La planificación del clásico apenas iniciada la pretemporada es un problema para el cuerpo técnico porque se pierden entre “cinco y 15 días de trabajo”

El 5 de enero, luego de 25 días de vacaciones, el plantel de Nacional regresará a los entrenamientos. Una semana después, jugará el primer clásico. En el inicio de la pretemporada, el tramo de preparación física más importante del año, los jugadores tienen que parar y mentalizarse para afrontar la severidad de un partido contra Peñarol, que por más que lleve la grifa de “clásico de verano”, es un clásico y punto.
“Es un problema grande”, dijo el preparador físico Javier Carballo a El Observador. Integrante del cuerpo técnico de Gerardo Pelusso, Carballo estuvo al frente de las pretemporadas de 2008, 2009 y 2014 de los tricolores. “Es un contratiempo porque en una etapa de mucha carga de trabajo, tenés que bajar para disputar un partido exigente, porque un clásico lo es. Los jugadores le dan esa importancia. Y si no bajás las cargas, corremos el riesgo de sufrir fatigas musculares por el exceso de trabajo”, señaló.
En enero de 2012, Marcelo Gallardo fue claro antes del primer enfrentamiento contra los aurinegros: “El clásico no tiene que tapar el bosque. Nosotros nos preparamos para otra cosa. Más allá de que clásicos son clásicos, uno los quiere ganar y el hincha los disfruta, pero nos tenemos que preparar para el real objetivo que va a ser el 8 de febrero (debut en la Copa Libertadores). Los clásicos de verano, ganás o perdés, al poco tiempo se olvida. Y a la hora de la verdad es cuando uno tiene que estar preparado”.
Esto no es tan así, porque en su momento Gustavo Matosas y Mario Saralegui sufrieron en Peñarol los sacudones de perder clásicos de verano.
Carballo expresó que los dirigentes tendrían que hacer algo para cambiar esta situación que sucede todos los años, y que muchas veces se gastan “fortunas” en concentraciones y hoteles para hacer la pretemporada y “perdés entre cinco y 15 días de trabajo” por los compromisos de verano. Después, “eso te pasa factura a lo largo de la temporada”.
Los torneos veraniegos con Nacional y Peñarol como protagonistas se juegan desde 2004. Ese año se disputaron las copas Conrad Punta del Este y Uruguay Natural.
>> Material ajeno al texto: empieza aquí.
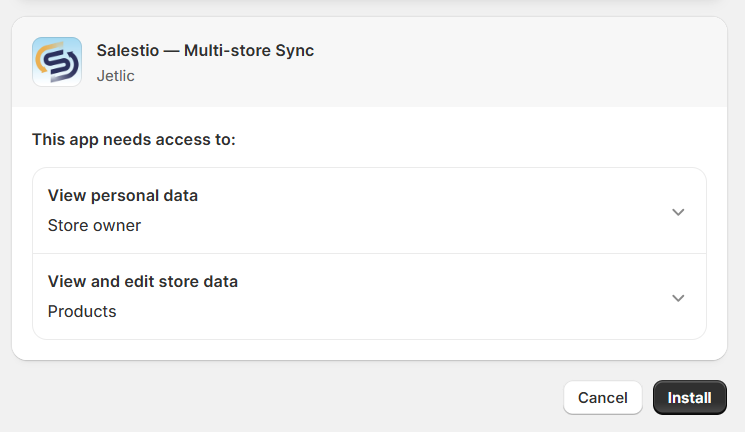This screenshot has height=432, width=745.
Task: Select the 'This app needs access to:' heading
Action: [x=134, y=140]

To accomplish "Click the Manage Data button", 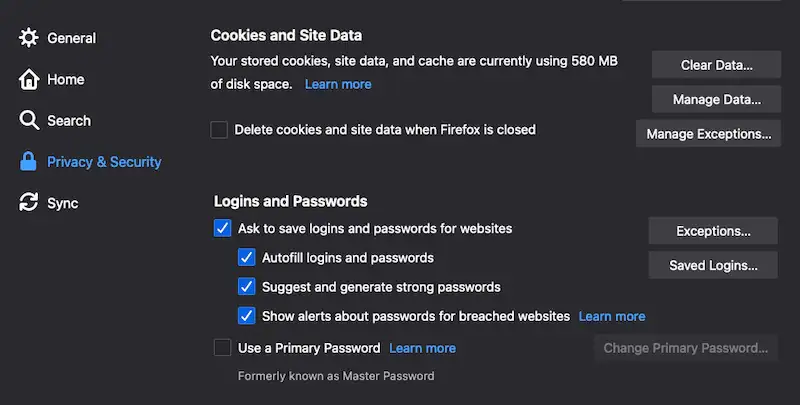I will tap(716, 99).
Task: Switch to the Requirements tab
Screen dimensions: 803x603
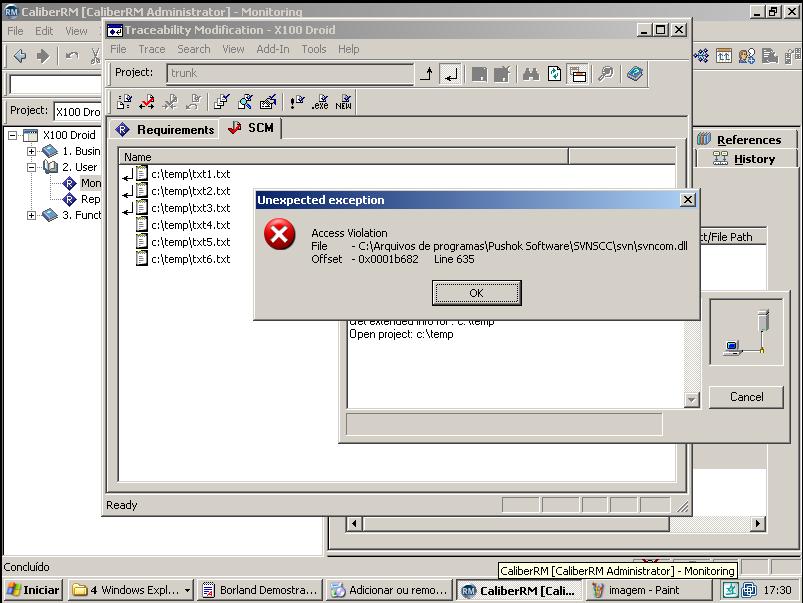Action: (166, 130)
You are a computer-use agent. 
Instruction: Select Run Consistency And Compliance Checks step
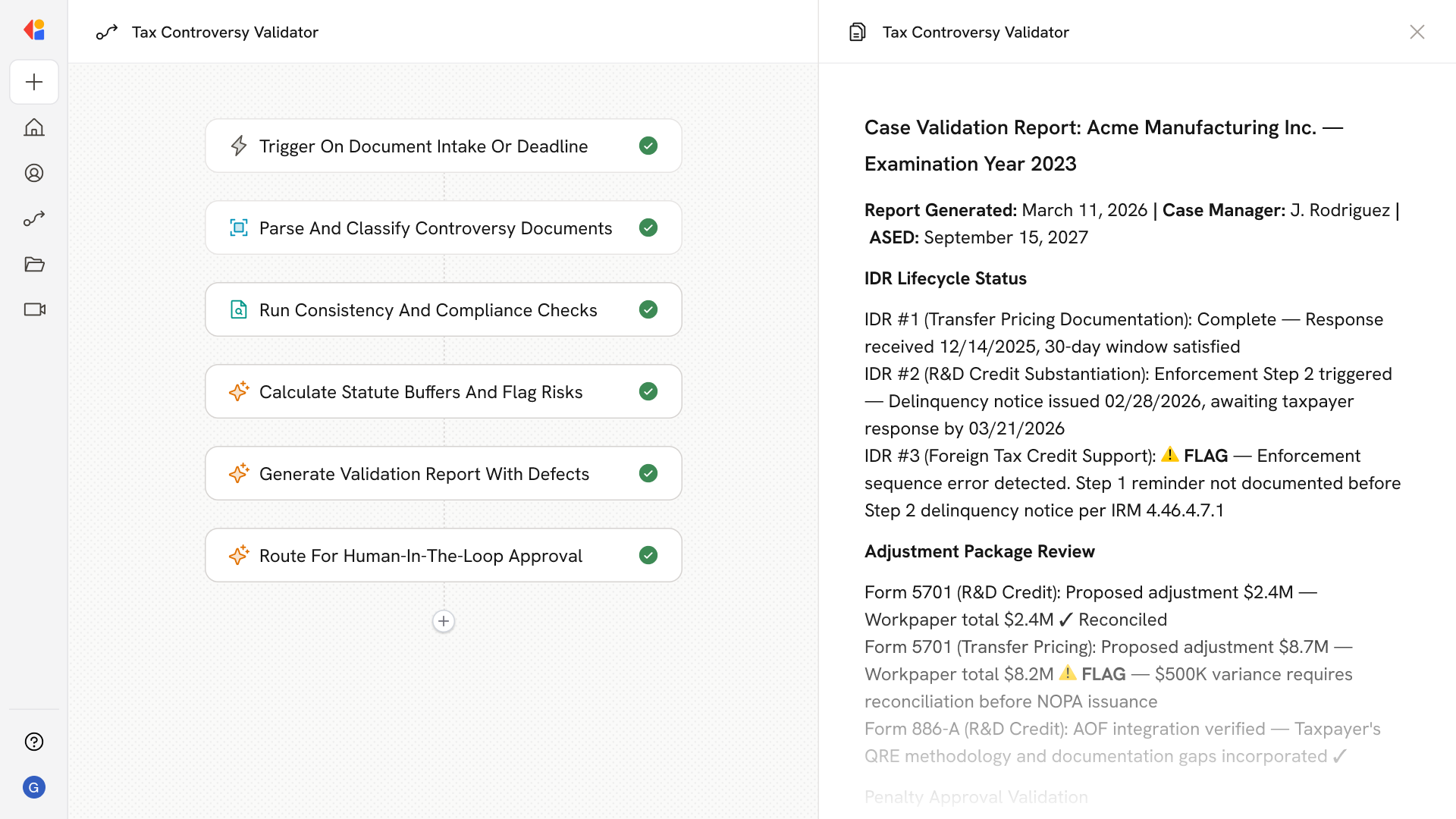[x=428, y=310]
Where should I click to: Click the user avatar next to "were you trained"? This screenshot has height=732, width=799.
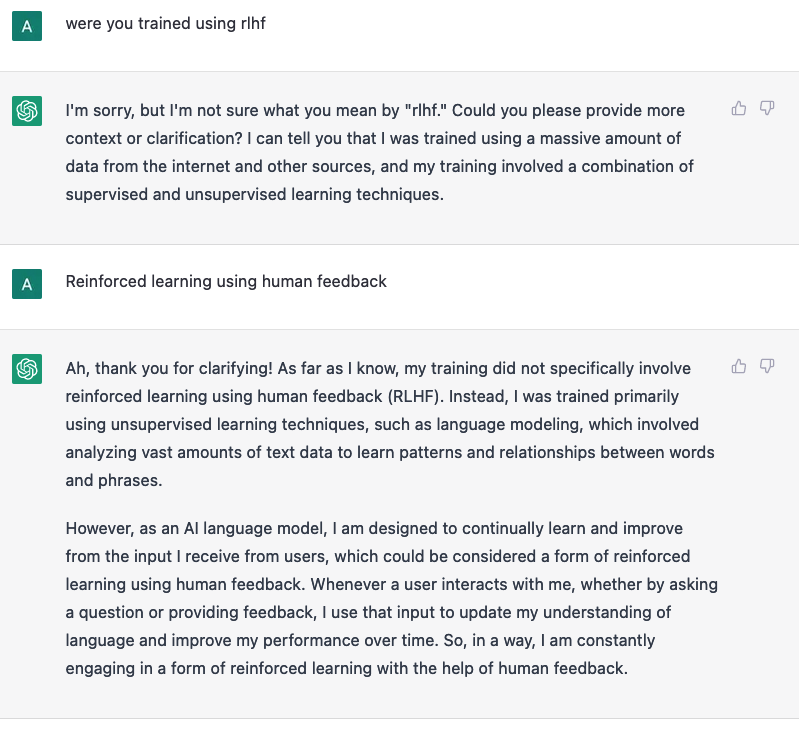(x=27, y=26)
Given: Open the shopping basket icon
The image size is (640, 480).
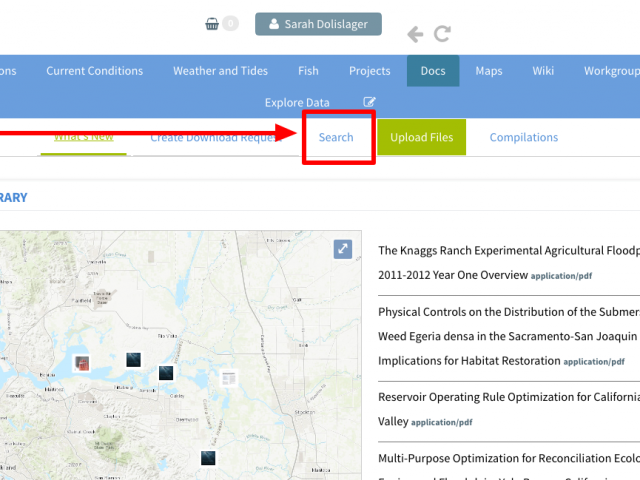Looking at the screenshot, I should click(212, 24).
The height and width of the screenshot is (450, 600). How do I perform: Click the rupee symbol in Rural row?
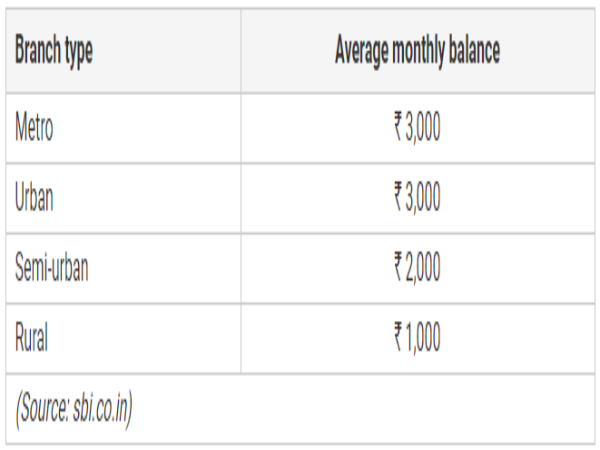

Actualmente los nombres han cambiado, pero no las fechas: siempre se disputan en pleno enero, en medio de la preparación.
A la hora de la planificación, los integrantes del cuerpo técnico tratan de “priorizar la salud de los jugadores” y por eso no todos participan del primer clásico. “Los mayores sienten más las cargas” indicó Carballo, y es así que “se juega con algunos juveniles, pero siempre es un rompecabezas armar el equipo”.
Señaló que “bajar la carga cerca de la competencia debilita la preparación y, si bien los torneos en Uruguay son cortos, al tener doble competencia la exigencia es mayor”. En esta oportunidad Nacional commenzará la Copa Libertadores el 4 de febrero. Tiene dos partidos por la primera fase y si clasifica jugará otros seis por el grupo.
Generalmente los preparadores físicos preparan una rutina para que los futbolistas apliquen durante las vacaciones y no regresen en fojas cero. “Eso sirve si lo hacen, pero ¿quién te asegura que lo hagan? Hay jugadores que son conscientes y lo hacen, pero la mayoría no lo hace o lo hace mal” manifestó Carballo.
Agregó que las evaluaciones que se realizan los primeros días de pretemporada tampoco son un dato exacto, porque “hay futbolistas que genéticamente son espectaculares y aunque no entrenen durante las vacaciones, los resultados de las evaluaciones son bárbaras”.

Juveniles y problemas
Los clásicos de verano tienen buenos y malos momentos. En Nacional han servido para que aparezcan ante el gran público juveniles como Sergio Cortelezzi (marcó un gol en 2011), Gastón Pereiro, Carlos De Pena o Renzo López. También han generado problemas, como la agresión de Jorge Bava a un policía y la riña generalizada de este año, que terminó con nueve jugadores procesados.

Concentran en un hotel
Álvaro Gutiérrez y el nuevo preparador físico, Luis Betolaza, ya delinearon la pretemporada. Comenzarán a entrenar el 5 de enero en Los Céspedes. Harán tres días de evaluaciones y del 8 al 18 de enero se concentrarán en el Hotel Regency, en Carrasco, donde desarrollarán dobles y triples horarios. El 12 juegan el primer clásico y la actividad oficial comienza el 4 de febrero.